(Work to be completed):
Without pictures, return the lines from the one containing "Click SHOP NOW for Water Wave Human Hair" through the last line of the data below, exactly.

(Entries shown):
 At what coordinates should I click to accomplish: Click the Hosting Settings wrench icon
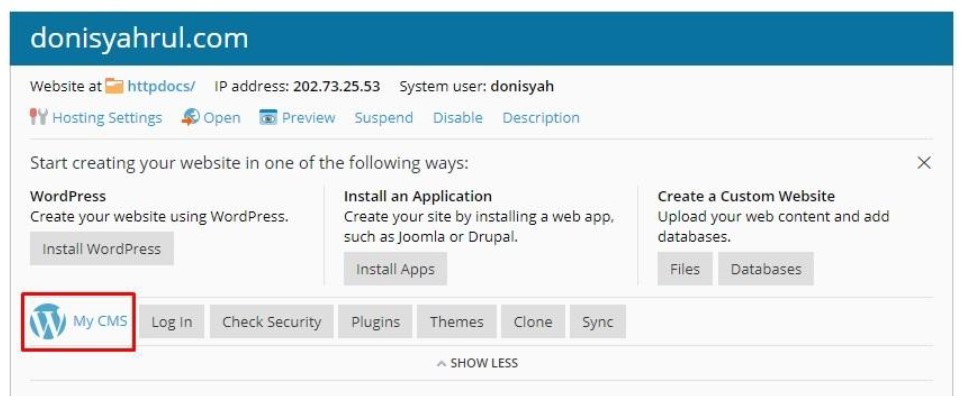38,117

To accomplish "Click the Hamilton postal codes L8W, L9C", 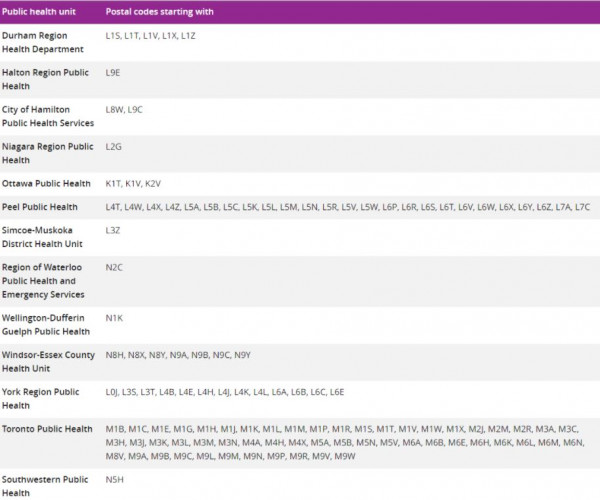I will point(124,109).
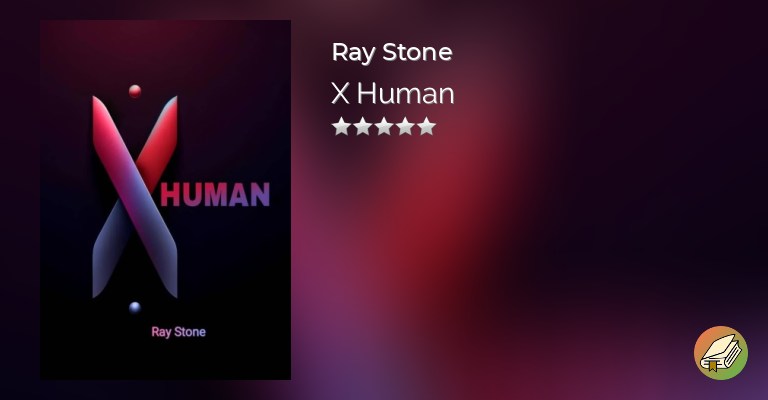
Task: Give a five-star rating
Action: point(427,126)
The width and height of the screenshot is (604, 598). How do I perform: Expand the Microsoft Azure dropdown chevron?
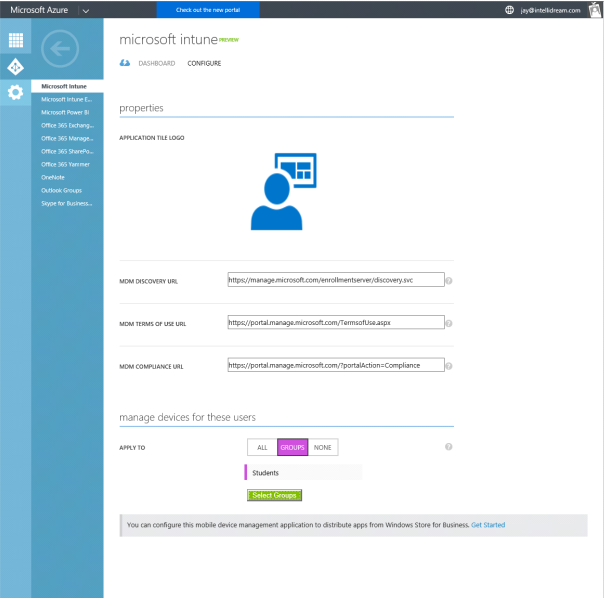(x=85, y=9)
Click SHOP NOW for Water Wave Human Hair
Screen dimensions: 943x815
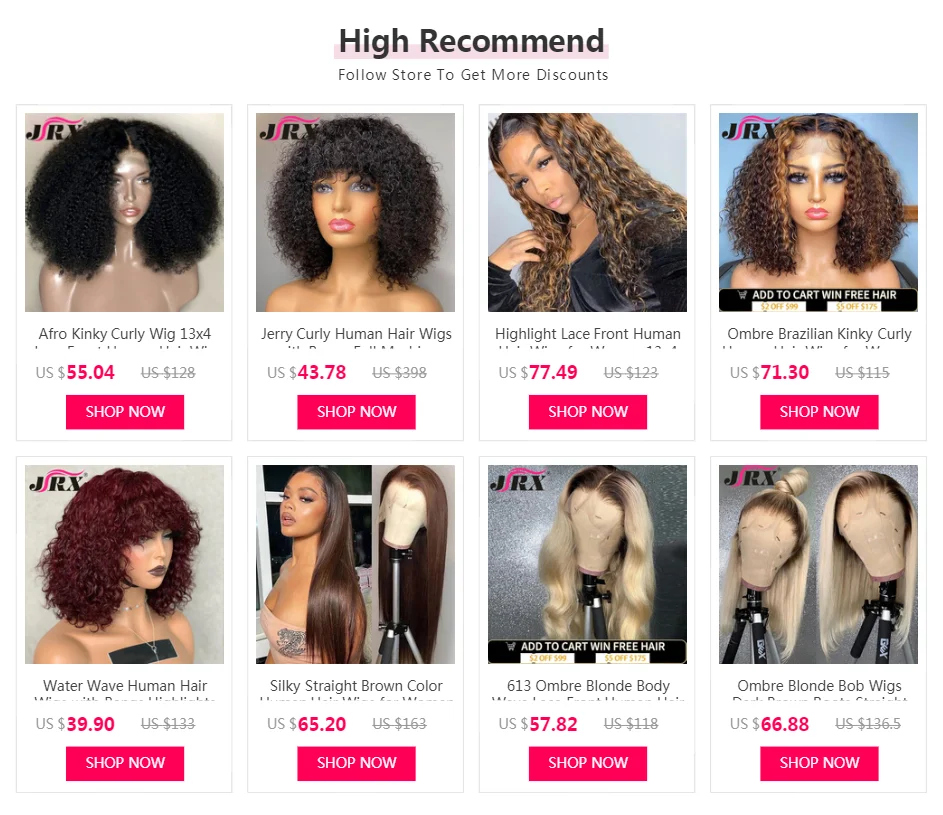point(125,763)
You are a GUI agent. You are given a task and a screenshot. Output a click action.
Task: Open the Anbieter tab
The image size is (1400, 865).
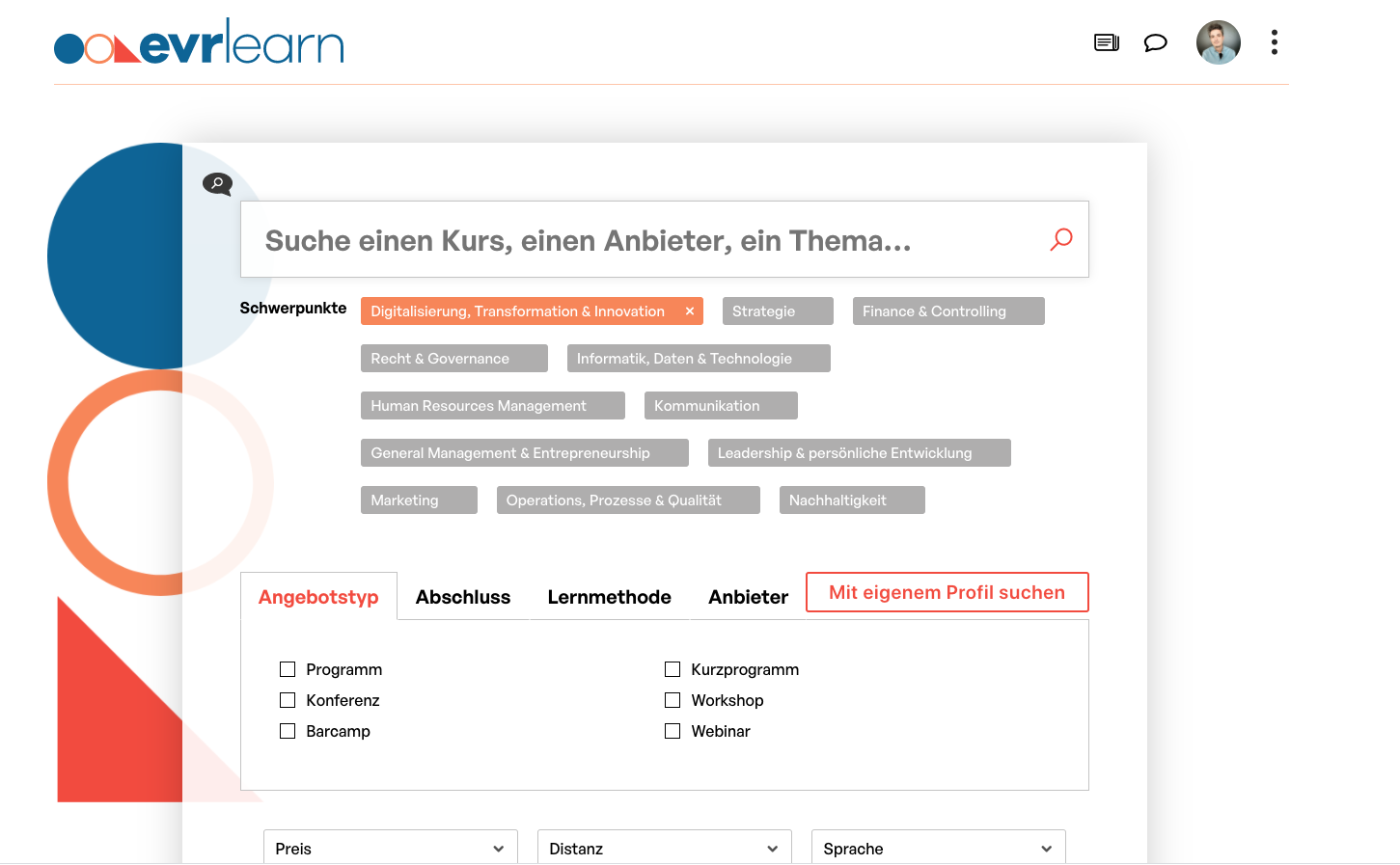(x=748, y=597)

(Completed exercise):
Click SHOP NOW for Water Wave Human Hair
Screen dimensions: 943x815
point(125,763)
You are a GUI agent. You are given a task and a screenshot. Output a click action.
Task: Open the Anbieter tab
The image size is (1400, 865).
(x=748, y=597)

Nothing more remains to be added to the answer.